Copy the rows from the beginning through the line containing "(x=664, y=514)", substituting "Delete Item" for "Edit Item" and keeping everything else the same.

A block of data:
"""

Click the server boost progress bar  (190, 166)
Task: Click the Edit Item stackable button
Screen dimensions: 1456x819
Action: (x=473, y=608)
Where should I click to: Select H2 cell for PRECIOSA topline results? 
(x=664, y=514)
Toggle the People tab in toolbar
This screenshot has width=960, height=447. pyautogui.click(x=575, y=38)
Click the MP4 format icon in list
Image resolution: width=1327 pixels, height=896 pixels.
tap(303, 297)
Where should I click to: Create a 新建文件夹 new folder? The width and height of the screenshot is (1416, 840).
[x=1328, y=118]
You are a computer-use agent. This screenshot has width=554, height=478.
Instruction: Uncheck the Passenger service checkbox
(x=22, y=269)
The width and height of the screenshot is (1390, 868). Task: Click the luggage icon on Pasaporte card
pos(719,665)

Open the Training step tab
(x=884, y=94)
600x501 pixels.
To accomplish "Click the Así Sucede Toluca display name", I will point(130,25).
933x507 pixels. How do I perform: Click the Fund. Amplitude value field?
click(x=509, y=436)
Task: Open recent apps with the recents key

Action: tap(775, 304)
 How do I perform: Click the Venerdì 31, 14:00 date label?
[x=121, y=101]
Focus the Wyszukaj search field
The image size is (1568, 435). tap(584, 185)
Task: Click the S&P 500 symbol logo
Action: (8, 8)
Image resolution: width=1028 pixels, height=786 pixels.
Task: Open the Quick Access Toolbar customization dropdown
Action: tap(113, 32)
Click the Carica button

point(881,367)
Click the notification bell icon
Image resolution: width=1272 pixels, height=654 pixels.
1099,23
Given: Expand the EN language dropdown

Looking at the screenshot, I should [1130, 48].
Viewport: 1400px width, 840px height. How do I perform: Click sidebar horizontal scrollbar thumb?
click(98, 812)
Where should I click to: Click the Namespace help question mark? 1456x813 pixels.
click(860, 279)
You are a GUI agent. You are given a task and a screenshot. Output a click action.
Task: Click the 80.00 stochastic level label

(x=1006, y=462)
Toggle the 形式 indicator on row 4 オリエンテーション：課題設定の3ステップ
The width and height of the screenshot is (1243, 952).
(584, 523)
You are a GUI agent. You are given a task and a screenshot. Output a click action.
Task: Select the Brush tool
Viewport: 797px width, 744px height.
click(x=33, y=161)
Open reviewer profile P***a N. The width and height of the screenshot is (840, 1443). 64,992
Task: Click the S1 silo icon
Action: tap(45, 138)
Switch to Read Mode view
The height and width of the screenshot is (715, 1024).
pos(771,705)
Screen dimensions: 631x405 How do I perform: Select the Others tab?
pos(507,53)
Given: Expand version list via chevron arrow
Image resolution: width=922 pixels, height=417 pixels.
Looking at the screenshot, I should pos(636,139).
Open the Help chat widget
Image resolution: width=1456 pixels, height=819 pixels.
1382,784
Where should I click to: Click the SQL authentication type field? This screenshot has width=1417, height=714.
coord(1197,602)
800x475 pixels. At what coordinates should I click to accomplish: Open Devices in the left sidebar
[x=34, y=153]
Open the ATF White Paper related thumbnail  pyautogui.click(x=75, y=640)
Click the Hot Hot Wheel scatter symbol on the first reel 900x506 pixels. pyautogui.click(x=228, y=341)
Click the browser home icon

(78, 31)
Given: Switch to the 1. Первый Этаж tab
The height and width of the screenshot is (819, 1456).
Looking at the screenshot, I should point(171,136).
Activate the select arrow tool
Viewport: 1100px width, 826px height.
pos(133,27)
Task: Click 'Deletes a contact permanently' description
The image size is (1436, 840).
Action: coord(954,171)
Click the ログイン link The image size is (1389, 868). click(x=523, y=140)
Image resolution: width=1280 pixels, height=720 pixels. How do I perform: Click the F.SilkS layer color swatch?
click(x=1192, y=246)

"""

Full output:
Click the server boost progress bar  (190, 166)
Task: Click the Delete Item stackable button
Screen dimensions: 1456x819
Action: (x=473, y=608)
Where should I click to: Select H2 cell for PRECIOSA topline results? 
(x=664, y=514)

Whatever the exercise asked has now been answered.